Wufei's eyes were blackened, his body was bruised, he had scratches and scars, and his skin was deathly pale.

"I fell down the stairs."

There are no stairs...

"So what did the police want with you?" Trowa asked the question on everyone's mind, and Duo snickered.

"They had me mistaken..." Wufei glared over at Duo, "It seems that someone ran wild in the carnival and blamed it on me."

"That's awful!" Duo exclaimed.

"You know..twice yesterday I saw two different people got hurt at that carnival!" Quatre stated this with a worried tone.

"Who?" Duo and Wufei asked together.

"Well, earlier in the afternoon I saw someone almost tip over on the ferris wheel, and later that night I saw someone fall out of a roller coaster."

Duo and Wufei's eyes grew shifty, not hiding that they were avoiding eyes contact. Still no one knew that Duo had been in the carnival at all, and there would be hell to pay if they found out that Wufei was a runaway convict. No one paid attention to how uneasy they were.

"I am going to donate money to that carnival." Quatre stated in a proud voice.

"Well, Mr. Nice Guy, the carnival is only in this town for a week or two."

"Then I will make sure that it is safe for the week."

Quatre stood and headed for the door, stopping and putting his coat on.

"Be safe.." He heard Trowa say behind him. Quatre turned and smiled at his Italian companion.

"If I'm not back in five hours something has happened to me." and this that he smiled gently and left the safe house, closing the door tightly behind him.
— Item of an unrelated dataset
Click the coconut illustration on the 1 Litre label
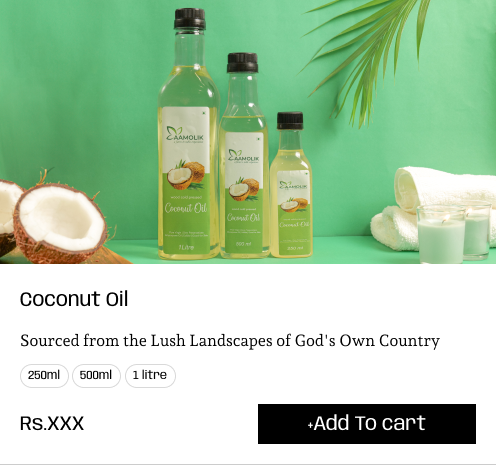Image resolution: width=496 pixels, height=465 pixels. tap(186, 174)
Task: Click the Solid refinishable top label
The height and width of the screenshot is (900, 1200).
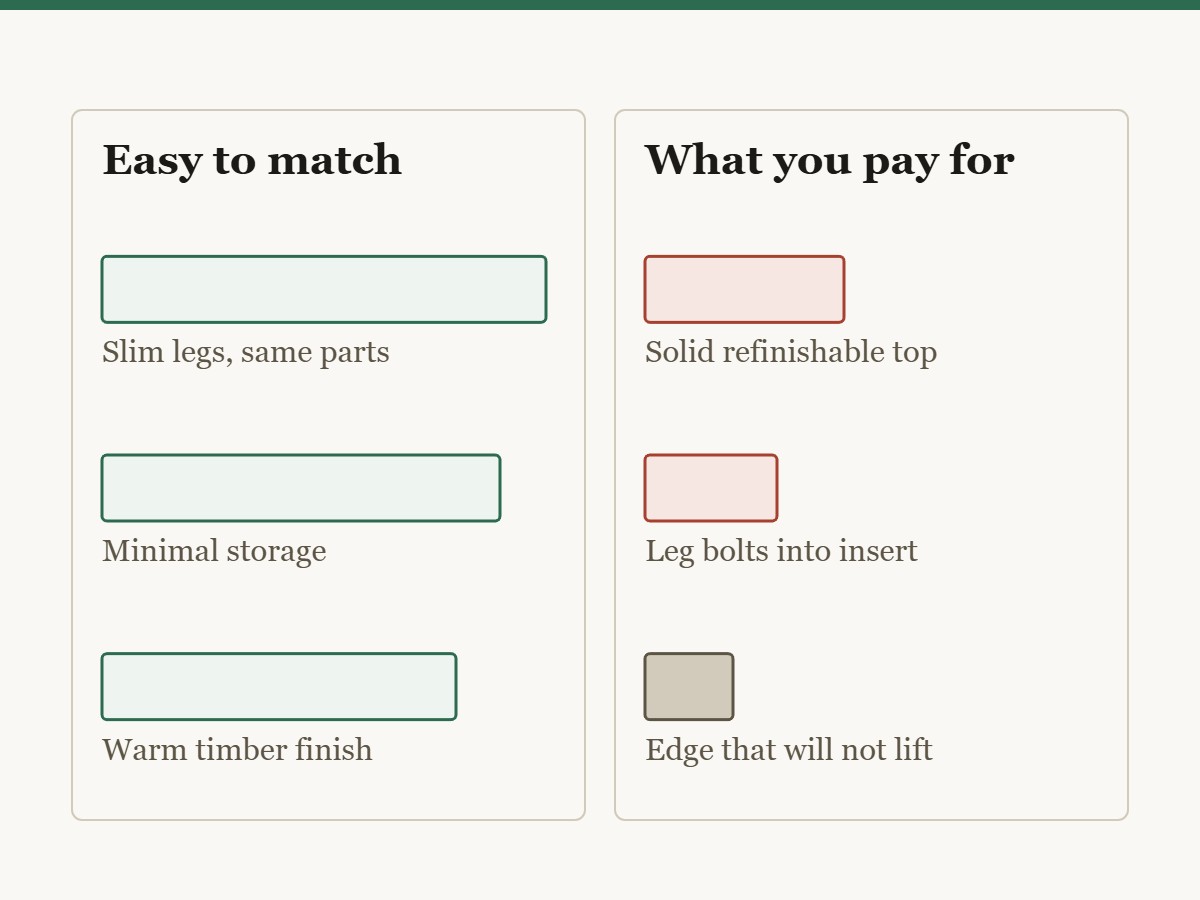Action: [x=791, y=352]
Trowa looked at the clock, 10:00 a.m.

Quatre bundled himself tightly in his coat, not fond of being cold. He walked quickly towards the carnival, so it didn't take him long to get there in the tiny town. There were quite a few people there despite the happenings the day before. His blue eyes searched the grounds for a carnie to talk to about donations, then he spotted an obvious one. It was a strange looking man with an eyes patch. Quatre walked up to him, and very politely he spoke.

"Excuse me..."

"Hey you!"

At that moment someone else began talking to the same carnie. Quatre stared at them, insulted, but keeping his comments to himself. He waited his turn patently, until finally they broke off.

"Excuse me." he said sternly.

"Anyway!" they continued talking.

Quatre's rich and spoiled nature began to kick in. He glared at the two men, but tried to keep his composure. He twirled a coin deep in his coat pocket, trying to keep his mind on something else, until again, there was a break.

"Excuse m-" The man stared talking again.

Quatre was not amused. He pulled the coin he had been twirling from his pocket and he flung it at the man. It hit his temple hard and the man fell to the ground. Quatre slammed his hands on the desk and stared evilly at the carnie.

"Excuse me!"

The man's one eyes opened wide in fear.

"Y-yes?"

"My name is Quatre Raberba Winner and I would like to donate money to this carnival."

"Why didn't you just say so?" one eye smiled brightly "How 'bout you take a look around, huh?"

"Sure, I would like to see what I was putting my money into!" And with that Quatre happily stepped over the unconscious body of the rude pedestrian and moved on with his day.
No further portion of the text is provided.